Requests he has turned down over the past year include saving the teetering Denver Diner and Breakfast King, or rescuing the former jazz club El Chapultepec.
“We obviously did a big push for Casa Bonita,” he said, referring to a save-our-sopapillas drive that ended with “South Park” creators/Colorado natives Trey Parker and Matt Stone buying the Mexican restaurant in Lakewood. “I’m pretty happy with where that one ended up.”
Newman, who recently joined the board of Historic Denver Inc., is passionate but picky about preservation. He and Kruzick, a producer for HGTV’s “Good Bones” and other TV projects, know every building or business cannot be helped. But Newman is hoping to bring younger members in for different perspectives on what’s ultimately worth saving.

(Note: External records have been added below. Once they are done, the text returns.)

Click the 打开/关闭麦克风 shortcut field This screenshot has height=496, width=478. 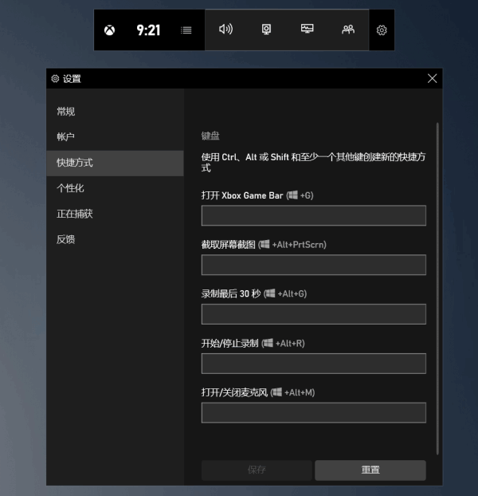[x=313, y=412]
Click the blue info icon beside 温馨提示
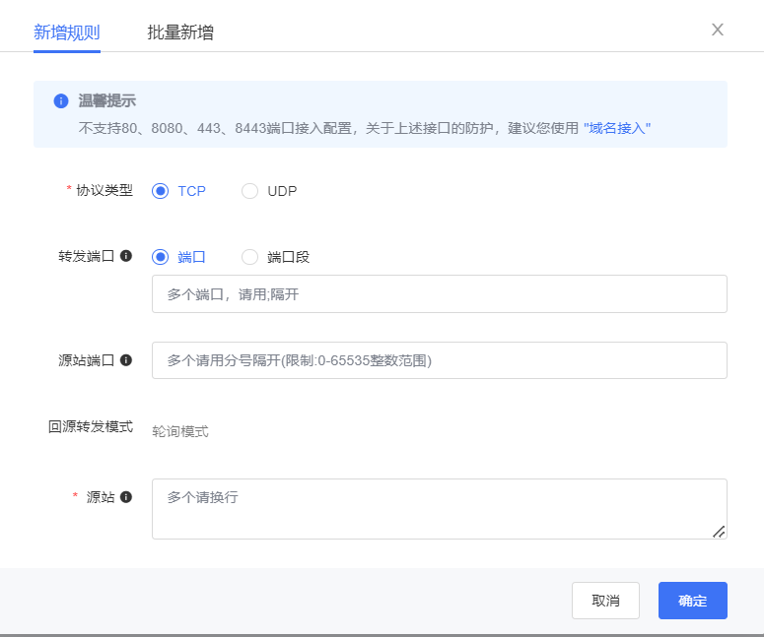The image size is (764, 637). tap(61, 101)
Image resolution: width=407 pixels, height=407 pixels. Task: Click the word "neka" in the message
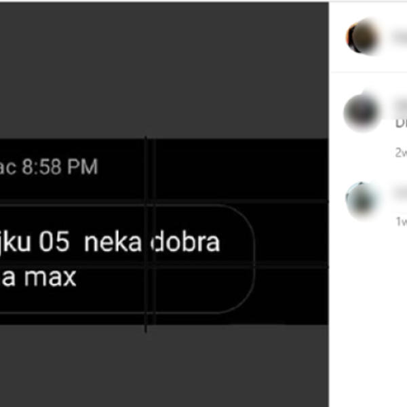113,242
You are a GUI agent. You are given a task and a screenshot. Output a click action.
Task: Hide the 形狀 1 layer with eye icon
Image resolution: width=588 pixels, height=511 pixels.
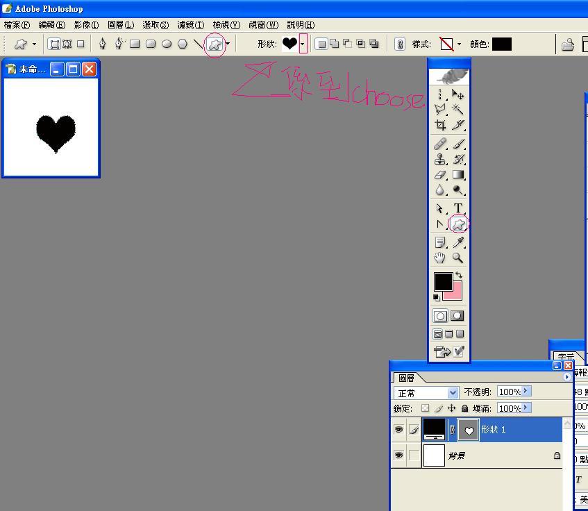pos(398,430)
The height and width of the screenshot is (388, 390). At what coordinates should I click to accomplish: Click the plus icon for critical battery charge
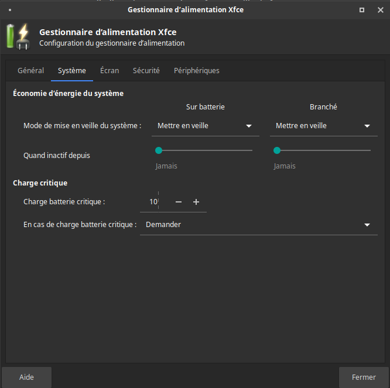tap(196, 202)
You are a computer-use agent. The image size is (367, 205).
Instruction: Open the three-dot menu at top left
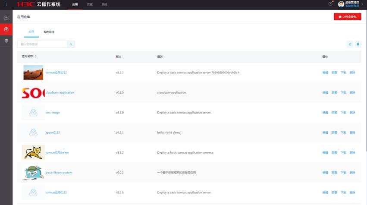pos(6,4)
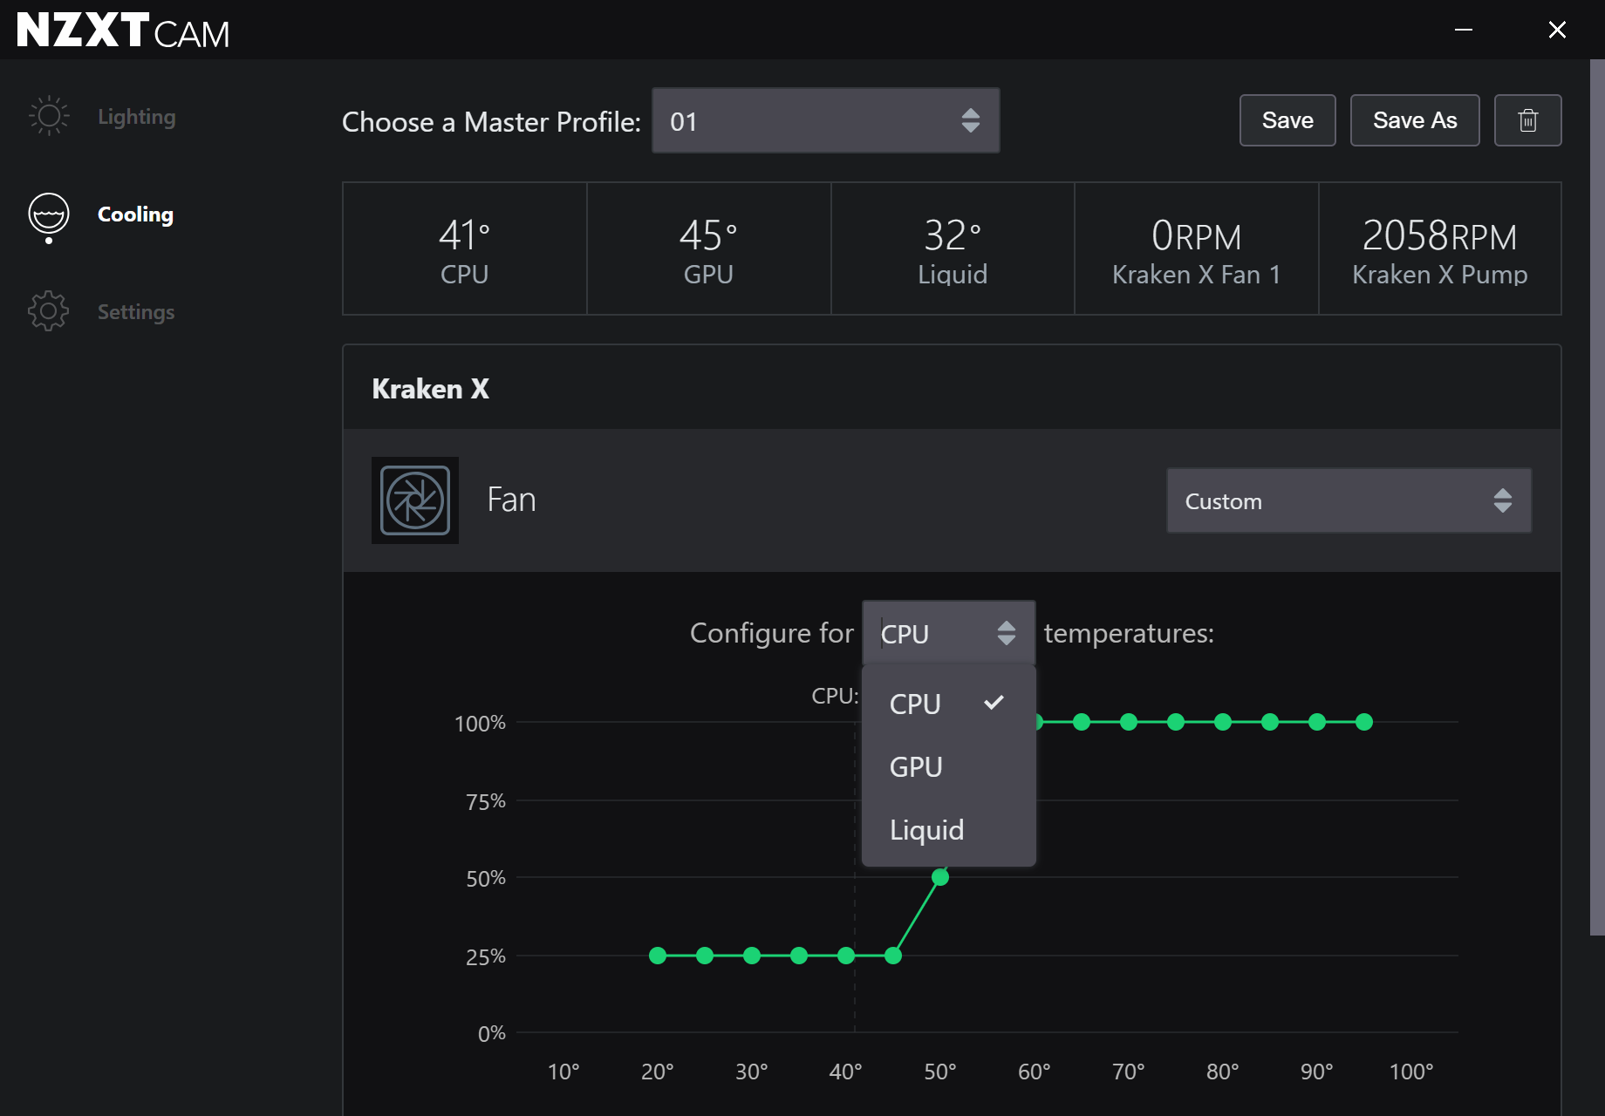Choose Liquid in the temperature source list

(x=926, y=830)
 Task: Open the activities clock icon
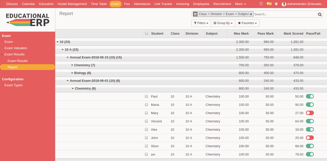261,4

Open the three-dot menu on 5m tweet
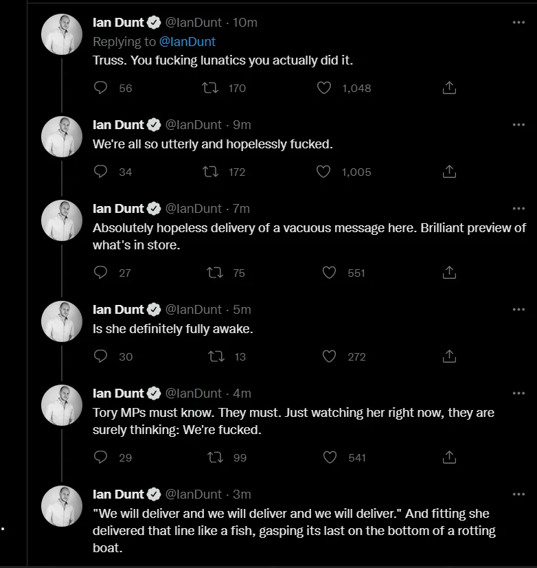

“Not just architecturally important or 1800s historic buildings, but culturally important things that need to stick around to make Denver not just a generic city,” said Newman, who also paid $2.5 million to buy the top five floors of downtown Denver’s D&F Clocktower in 2020.
Newman made his money with business partner Austin Mayer by creating and building up and selling tech companies, such as the location-based advertising platform Roximity. He’s also known for founding the Denver Zombie Crawl in 2005, and throwing a number of fun, ridiculous parties around town.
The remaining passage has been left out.